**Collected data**
::::::
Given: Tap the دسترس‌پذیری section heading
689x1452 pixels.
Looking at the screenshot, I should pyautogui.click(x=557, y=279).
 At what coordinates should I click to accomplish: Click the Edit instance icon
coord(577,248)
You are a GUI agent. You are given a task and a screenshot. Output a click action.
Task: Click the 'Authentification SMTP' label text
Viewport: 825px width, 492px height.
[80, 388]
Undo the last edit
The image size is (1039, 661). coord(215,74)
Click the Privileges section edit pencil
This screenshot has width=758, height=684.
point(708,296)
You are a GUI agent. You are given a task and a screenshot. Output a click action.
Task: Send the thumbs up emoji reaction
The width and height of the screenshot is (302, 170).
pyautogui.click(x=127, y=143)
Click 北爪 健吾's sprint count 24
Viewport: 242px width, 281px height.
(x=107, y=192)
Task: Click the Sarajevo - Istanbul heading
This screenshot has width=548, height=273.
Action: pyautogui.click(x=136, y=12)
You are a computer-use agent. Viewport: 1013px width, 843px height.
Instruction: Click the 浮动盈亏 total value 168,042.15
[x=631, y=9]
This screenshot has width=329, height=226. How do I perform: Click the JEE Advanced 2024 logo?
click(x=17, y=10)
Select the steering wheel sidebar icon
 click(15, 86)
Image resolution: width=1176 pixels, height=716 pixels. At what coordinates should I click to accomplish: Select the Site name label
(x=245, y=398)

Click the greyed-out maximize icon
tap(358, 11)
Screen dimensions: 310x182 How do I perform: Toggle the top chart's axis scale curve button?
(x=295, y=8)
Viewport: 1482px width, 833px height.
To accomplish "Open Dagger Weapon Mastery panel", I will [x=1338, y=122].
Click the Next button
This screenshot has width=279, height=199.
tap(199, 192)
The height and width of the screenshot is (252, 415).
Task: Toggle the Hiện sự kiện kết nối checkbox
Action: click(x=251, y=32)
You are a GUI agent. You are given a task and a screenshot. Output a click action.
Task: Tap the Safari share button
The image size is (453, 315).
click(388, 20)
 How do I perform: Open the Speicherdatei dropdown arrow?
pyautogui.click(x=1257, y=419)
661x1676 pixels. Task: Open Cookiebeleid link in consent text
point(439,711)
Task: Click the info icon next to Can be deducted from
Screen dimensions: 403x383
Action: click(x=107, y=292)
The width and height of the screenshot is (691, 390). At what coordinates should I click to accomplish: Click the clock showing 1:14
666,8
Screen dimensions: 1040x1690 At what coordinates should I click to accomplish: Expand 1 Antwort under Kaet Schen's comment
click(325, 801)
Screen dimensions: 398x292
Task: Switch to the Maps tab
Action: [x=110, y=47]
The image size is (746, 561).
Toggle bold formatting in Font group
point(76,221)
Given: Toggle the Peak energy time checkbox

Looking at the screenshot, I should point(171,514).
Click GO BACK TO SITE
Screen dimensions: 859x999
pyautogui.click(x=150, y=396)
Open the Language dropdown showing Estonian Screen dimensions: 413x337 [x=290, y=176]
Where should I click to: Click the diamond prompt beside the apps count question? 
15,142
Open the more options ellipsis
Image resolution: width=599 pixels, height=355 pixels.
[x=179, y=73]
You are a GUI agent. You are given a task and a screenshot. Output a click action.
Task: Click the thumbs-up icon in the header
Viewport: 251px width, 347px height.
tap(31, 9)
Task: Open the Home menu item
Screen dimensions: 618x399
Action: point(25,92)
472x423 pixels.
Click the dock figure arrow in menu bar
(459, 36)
::::::
**Your goal**
Set down every record above, word for word.

**Task response**
Given: Tap the دسترس‌پذیری section heading
689x1452 pixels.
Looking at the screenshot, I should pyautogui.click(x=557, y=279).
 At what coordinates should I click to accomplish: Click the Edit instance icon
coord(577,248)
You are a GUI agent. You are given a task and a screenshot. Output a click action.
Task: Click the 'Authentification SMTP' label text
Viewport: 825px width, 492px height.
[80, 388]
Undo the last edit
The image size is (1039, 661). coord(215,74)
Click the Privileges section edit pencil
This screenshot has width=758, height=684.
point(708,296)
You are a GUI agent. You are given a task and a screenshot. Output a click action.
Task: Send the thumbs up emoji reaction
The width and height of the screenshot is (302, 170).
pyautogui.click(x=127, y=143)
Click 北爪 健吾's sprint count 24
Viewport: 242px width, 281px height.
(x=107, y=192)
Task: Click the Sarajevo - Istanbul heading
This screenshot has width=548, height=273.
Action: pyautogui.click(x=136, y=12)
You are a computer-use agent. Viewport: 1013px width, 843px height.
Instruction: Click the 浮动盈亏 total value 168,042.15
[x=631, y=9]
This screenshot has width=329, height=226. How do I perform: Click the JEE Advanced 2024 logo?
click(x=17, y=10)
Select the steering wheel sidebar icon
 click(15, 86)
Image resolution: width=1176 pixels, height=716 pixels. At what coordinates should I click to accomplish: Select the Site name label
(x=245, y=398)

Click the greyed-out maximize icon
tap(358, 11)
Screen dimensions: 310x182 How do I perform: Toggle the top chart's axis scale curve button?
(x=295, y=8)
Viewport: 1482px width, 833px height.
To accomplish "Open Dagger Weapon Mastery panel", I will [x=1338, y=122].
Click the Next button
This screenshot has width=279, height=199.
tap(199, 192)
The height and width of the screenshot is (252, 415).
Task: Toggle the Hiện sự kiện kết nối checkbox
Action: click(x=251, y=32)
You are a GUI agent. You are given a task and a screenshot. Output a click action.
Task: Tap the Safari share button
The image size is (453, 315).
click(388, 20)
 How do I perform: Open the Speicherdatei dropdown arrow?
pyautogui.click(x=1257, y=419)
661x1676 pixels. Task: Open Cookiebeleid link in consent text
point(439,711)
Task: Click the info icon next to Can be deducted from
Screen dimensions: 403x383
Action: click(x=107, y=292)
The width and height of the screenshot is (691, 390). At what coordinates should I click to accomplish: Click the clock showing 1:14
666,8
Screen dimensions: 1040x1690 At what coordinates should I click to accomplish: Expand 1 Antwort under Kaet Schen's comment
click(325, 801)
Screen dimensions: 398x292
Task: Switch to the Maps tab
Action: [x=110, y=47]
The image size is (746, 561).
Toggle bold formatting in Font group
point(76,221)
Given: Toggle the Peak energy time checkbox

Looking at the screenshot, I should point(171,514).
Click GO BACK TO SITE
Screen dimensions: 859x999
pyautogui.click(x=150, y=396)
Open the Language dropdown showing Estonian Screen dimensions: 413x337 [x=290, y=176]
Where should I click to: Click the diamond prompt beside the apps count question? 
15,142
Open the more options ellipsis
Image resolution: width=599 pixels, height=355 pixels.
[x=179, y=73]
You are a GUI agent. You are given a task and a screenshot. Output a click action.
Task: Click the thumbs-up icon in the header
Viewport: 251px width, 347px height.
tap(31, 9)
Task: Open the Home menu item
Screen dimensions: 618x399
Action: point(25,92)
472x423 pixels.
Click the dock figure arrow in menu bar
(459, 36)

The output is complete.